Items from a data source
"""

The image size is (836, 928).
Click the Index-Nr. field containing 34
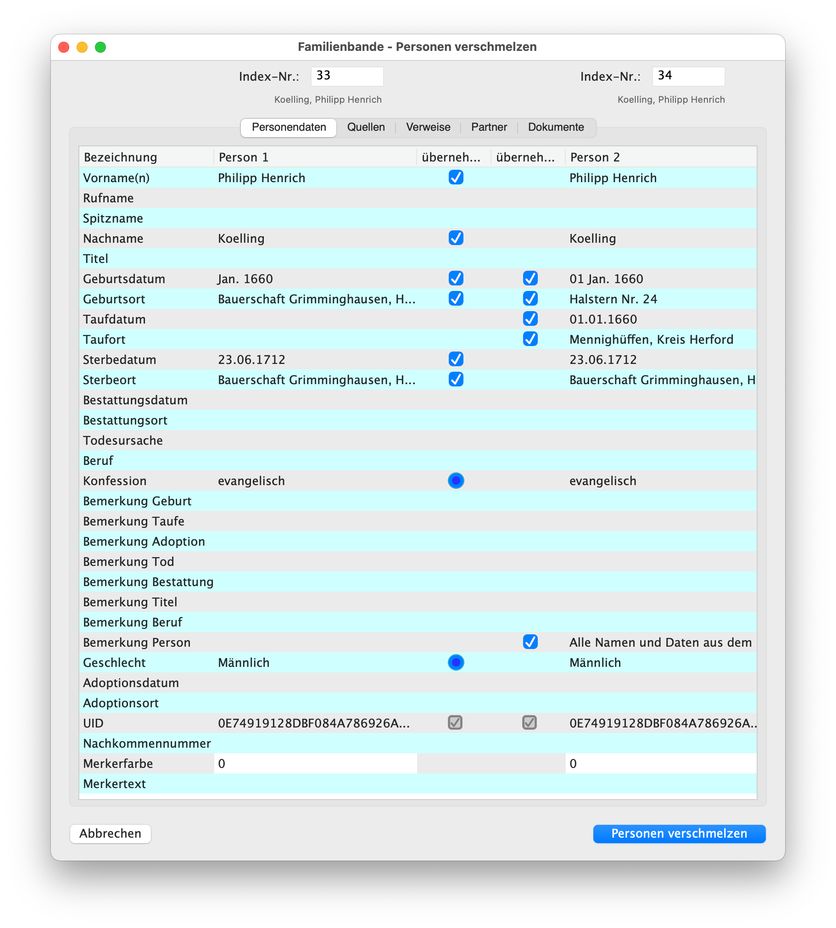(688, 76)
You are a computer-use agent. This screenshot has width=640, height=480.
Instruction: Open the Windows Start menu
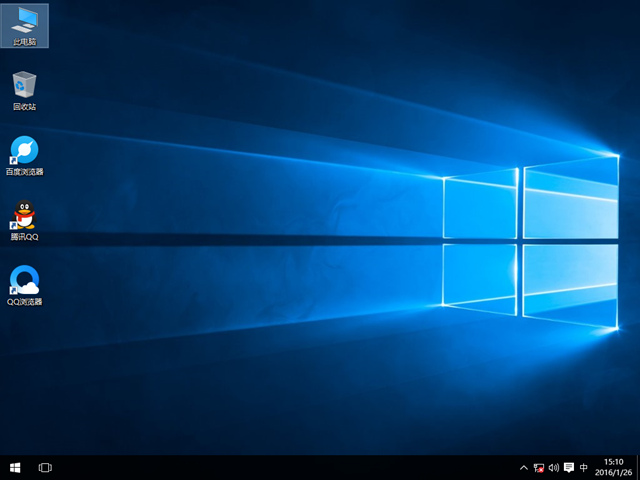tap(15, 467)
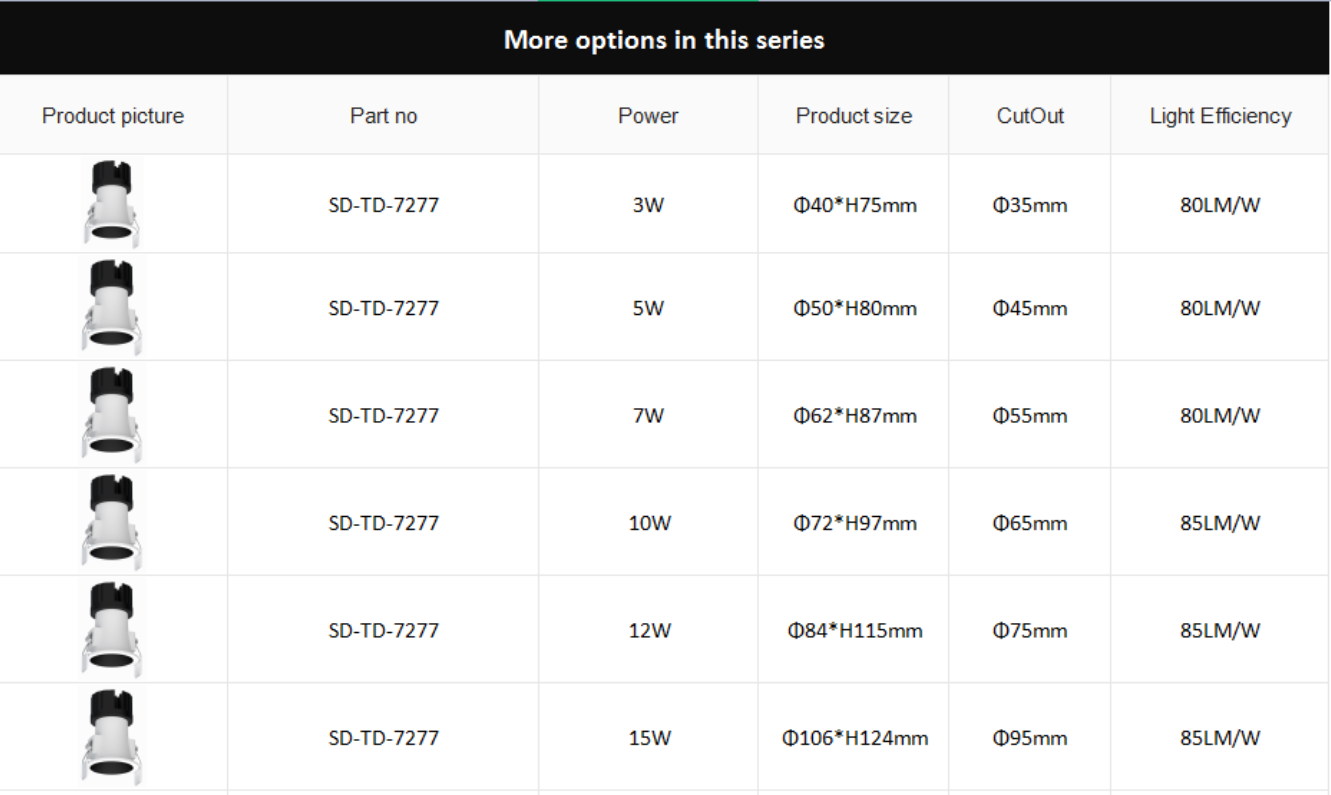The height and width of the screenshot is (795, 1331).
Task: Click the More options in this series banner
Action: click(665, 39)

"""

» **What the task asks**: Each line from the one that holds "You are a computer-use" through the final line of the data must be retyped exactly; the pictures must not appear.

» **Worked solution**:
You are a computer-use agent. This screenshot has width=640, height=480.
Instruction: Open the Windows Start menu
tap(15, 467)
The height and width of the screenshot is (795, 1331).
Task: Click the More options in this series banner
Action: click(665, 39)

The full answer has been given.